:: WHAT TO WORK ON ::
1/ Repeat everything in the post on the source of the Nile from "The search for" down to "the White Nile.", word for word.
2/ In the post on the source of the Nile, what was the great swamp on the White Nile called?

:: PASSAGE GIVEN ::
============================================================

Wednesday, 23 July 2008

Post Nº 4: Free post

The search for the source of the Nile.
The Nile River has always been the most famous and the less comprised one of Africa. The Egyptian civilization had bloomed at its shore, but the river itself was always a mystery to them. Where was its source? And why did it overflow every year? According to the legend, there was a mountain range called “The Mountains of the moon” that fed the Nile with water. Actually, the Nile is divided in two branches, the western one, the White Nile, was a mystery. In the middle of the nineteenth century, some explorers followed the White Nile (from north to south) through a great swamp, called As-Sudd (barrier). A little bit southern, some missioners heard rumors about an inner see that flowed into the White Nile.

============================================================

:: DATASET EXTRACT ::
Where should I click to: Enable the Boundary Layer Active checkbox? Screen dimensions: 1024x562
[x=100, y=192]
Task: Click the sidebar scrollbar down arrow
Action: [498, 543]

============================================================

:: ANSWERS FOR THE EXERCISE ::
1/
The search for the source of the Nile.
The Nile River has always been the most famous and the less comprised one of Africa. The Egyptian civilization had bloomed at its shore, but the river itself was always a mystery to them. Where was its source? And why did it overflow every year? According to the legend, there was a mountain range called “The Mountains of the moon” that fed the Nile with water. Actually, the Nile is divided in two branches, the western one, the White Nile, was a mystery. In the middle of the nineteenth century, some explorers followed the White Nile (from north to south) through a great swamp, called As-Sudd (barrier). A little bit southern, some missioners heard rumors about an inner see that flowed into the White Nile.

2/ As-Sudd (barrier).